When the threat is over, and the wild animal has survived, it shakes off left-over stress hormones and muscle tensions, and breathes deeply, before returning to life as usual - eating, digesting, and engaging with the herd.

As for humans (and domesticated animals as well), we sometimes get stuck somewhere in this Fight/Flight/Freeze/Feign process.  We didn't have Completion of one or more stages in the Survival Physiological Responses, which causes symptoms of Post Traumatic Stress (PTS).  


For example, we didn't get to fight, we may have symptoms of pain and tension in our arms and neck.  The energy never had a chance to work it's way out but the impulse is still there, still requiring blood flow, still pumping adrenaline, keeping us in high alert, exhausting our reserves.


If we had an impulse to flee, there is likely too much muscle tone in the legs, forward stance, a readiness to pounce, to move, to run towards safety or away from danger.

In some scenarios there are symptoms of hypertension and hypervigilence, in other circumstances, or for other people, there may be a flacidity, a lack or impulse or ability to move or act, depression or digestive problems.  Again, acknowledging that in some moment in time, that stillness is likely what the system perceived as successful strategy to stay alive, it will keep employing that coping mechanism with other perceived threats and stressors throughout time.  In this case, we need to awaken the inner tiger; we need to find and activate innate impulses at our more advanced stage of understanding and development.


We may experience any number of other physical and emotional challenges from past or ongoing present stressors and overwhelming scenarios.  SE works to help reset the nervous system back into parasympathetic operation.  We start slow and with Resourcing.


Building Capacity & Resiliency

Just as one person who witnesses a terrible crime will go on to a normal day, another person will have recurrent night mares and trouble digesting.  How did one person become so much more resiliant than the other?  It is hard to know, but the good news is that there are many learnable skills we can employ in stressful and overwhelming moments, and afterward.  

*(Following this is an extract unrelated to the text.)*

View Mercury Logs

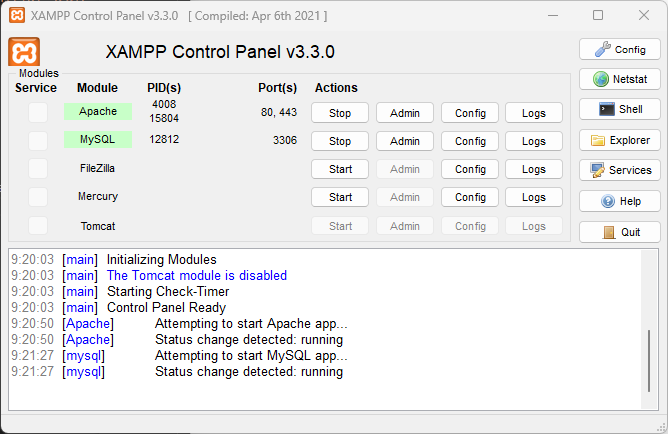534,197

As we practice building our capacity to stay centered and have appropriate reactions and responses, we increase our resiliency.  Small things that used to aggrevate or upset us are less invasive in our lives.  We learn to choose and direct our focus and energy into productive thoughts and behaviors, and comfortable sensations.  We elevate our understanding about what triggers us and have more tools to proceed in a healthy manner, letting go of and working with the energy that arises.